What is being asked:
Copy the part of the records that opens with the line containing "Locate an element on the screen." and closes with the line containing "In order to", swapping "click" for "tap" and changing nothing else. Leave the pictures out of your answer.

Given entries:
# # # # #

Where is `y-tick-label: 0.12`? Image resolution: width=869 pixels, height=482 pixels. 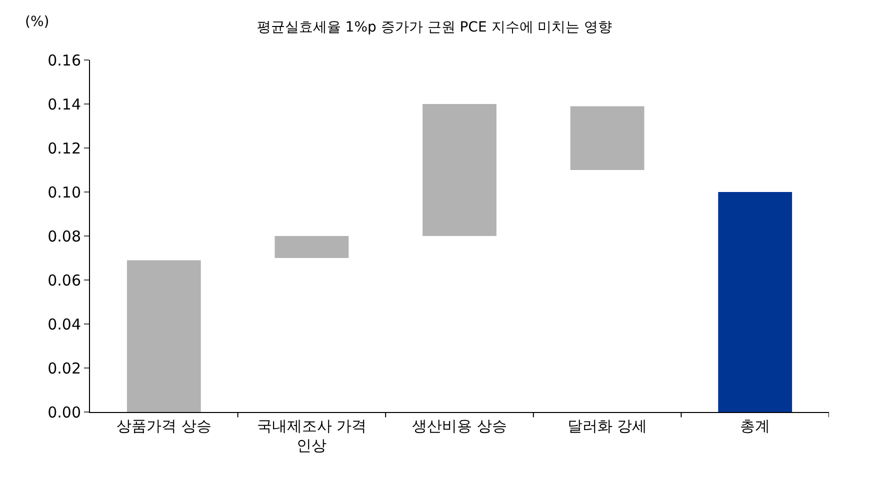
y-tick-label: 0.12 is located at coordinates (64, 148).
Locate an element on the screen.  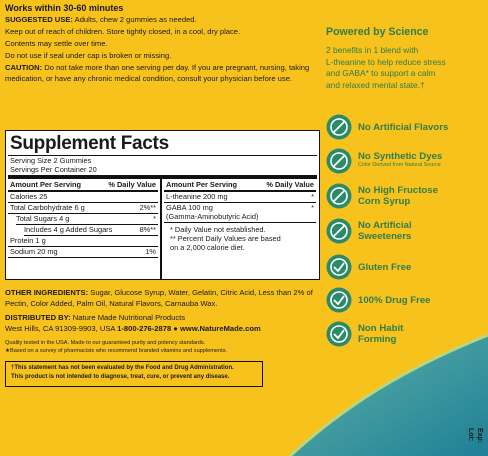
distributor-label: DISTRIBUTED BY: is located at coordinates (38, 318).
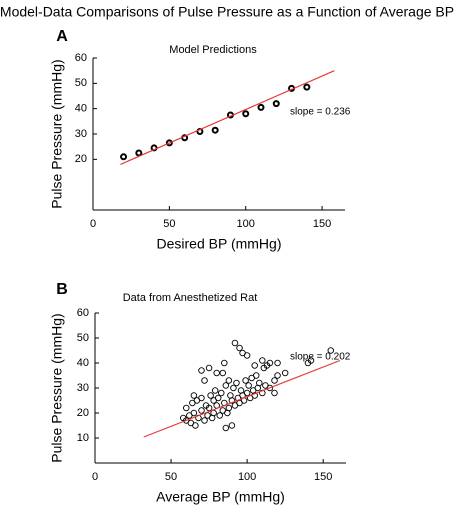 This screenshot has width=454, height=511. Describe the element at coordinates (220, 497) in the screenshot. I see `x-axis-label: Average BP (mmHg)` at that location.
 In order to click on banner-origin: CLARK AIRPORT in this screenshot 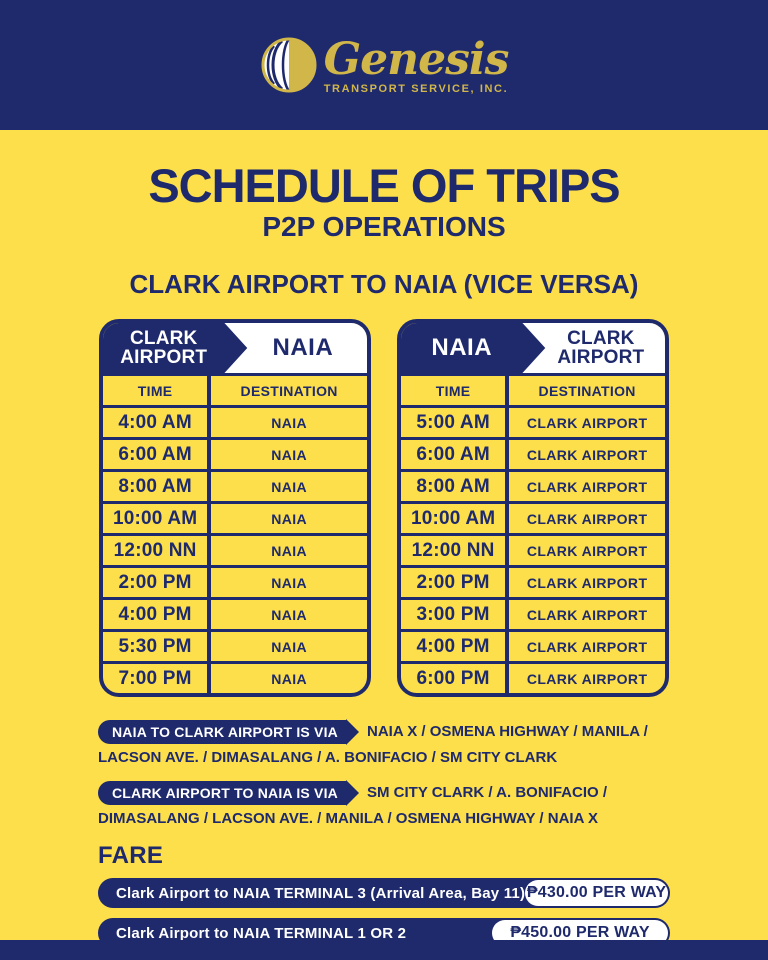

# # # # #

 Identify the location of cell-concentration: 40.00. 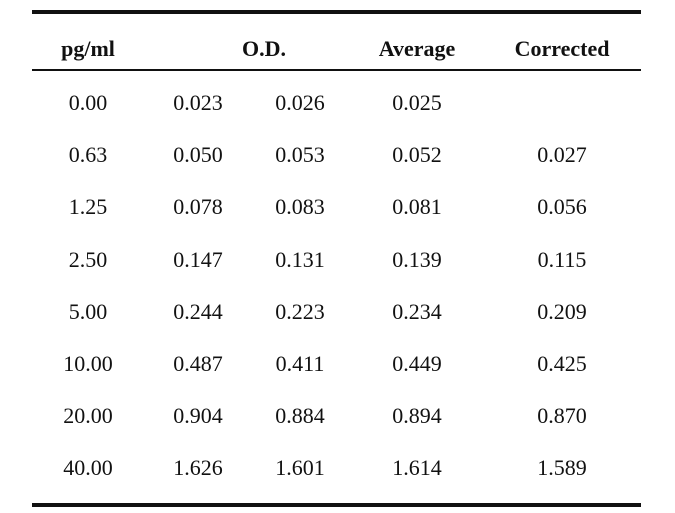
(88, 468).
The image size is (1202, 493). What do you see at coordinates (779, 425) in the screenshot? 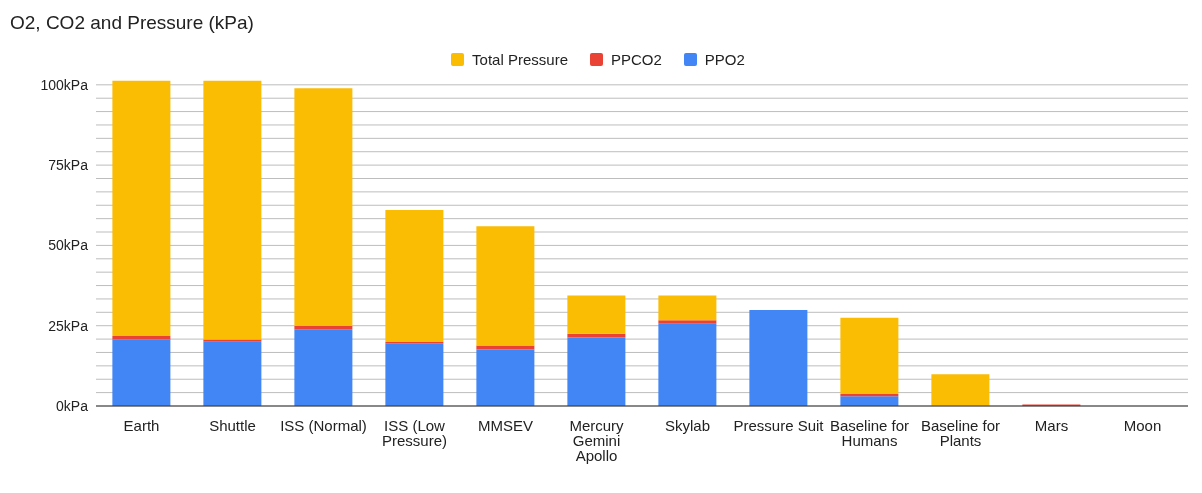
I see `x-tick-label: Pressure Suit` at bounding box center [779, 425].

# # # # #

Worked solution:
Locate an element on the screen.  
distributor-label: DISTRIBUTED BY: is located at coordinates (38, 318).
 This screenshot has width=454, height=511. Describe the element at coordinates (220, 497) in the screenshot. I see `x-axis-label: Average BP (mmHg)` at that location.
 In order to tap on banner-origin: CLARK AIRPORT in this screenshot 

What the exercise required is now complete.